Level Measurements can be made at the level of a thin slice of tissue, single lesion or subject level. Many candidate predictive tumour markers are measured on single sections of tumour tissue and the results automatically extrapolated as a patient level attribute. Intra‐patient (but inter‐sample and inter‐lesion) correlations of biomarker data can be used to eliminate candidate biomarkers.
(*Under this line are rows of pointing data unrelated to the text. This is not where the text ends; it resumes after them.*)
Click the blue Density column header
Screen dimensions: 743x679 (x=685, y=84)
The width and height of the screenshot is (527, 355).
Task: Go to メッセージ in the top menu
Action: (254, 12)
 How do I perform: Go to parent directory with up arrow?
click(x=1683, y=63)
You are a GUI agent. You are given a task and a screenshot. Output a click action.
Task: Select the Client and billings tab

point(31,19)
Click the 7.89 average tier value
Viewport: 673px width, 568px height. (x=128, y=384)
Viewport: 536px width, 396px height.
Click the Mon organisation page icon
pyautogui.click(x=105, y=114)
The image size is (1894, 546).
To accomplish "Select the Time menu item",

Average or single molecule detection Classical assay development methods were established on analytes present at the level of billions of molecules. Recent technologies, especially using nucleic acids, take us down orders of magnitude to levels where stochastic variation must be considered. The Jak2 mutation assay from Ipsogen is suggested to be used at an input of 25ng of DNA. This corresponds to 10 000 copies of the genome (5000 cells). Therefore the assay may be useful for detecting the presence of high levels of mutant sequence but will not be useful for monitoring residual disease burden once mutant granulocytes drop to a level where the input recommendations preclude the presence of mutant sequence.
Univariate versus multivariate markers Composite measurements should have clear rules to derive a final easy to interpret multivariate index. The rules governing the combination of target, non‐target and new lesions for determining RECIST measurements are a good example of deriving a single patient level index for decision making. Similarly the development of the Oncotype Dx assay is a good example for molecular biomarkers (Paik et al., 2004).
Continuous/categorical Measurements can be intrinsically continuous or discrete. Continuous measurements can be made discrete via cut‐offs. Decisions are invariably discrete and therefore care must be taken to provide a clear message with output from continuous markers.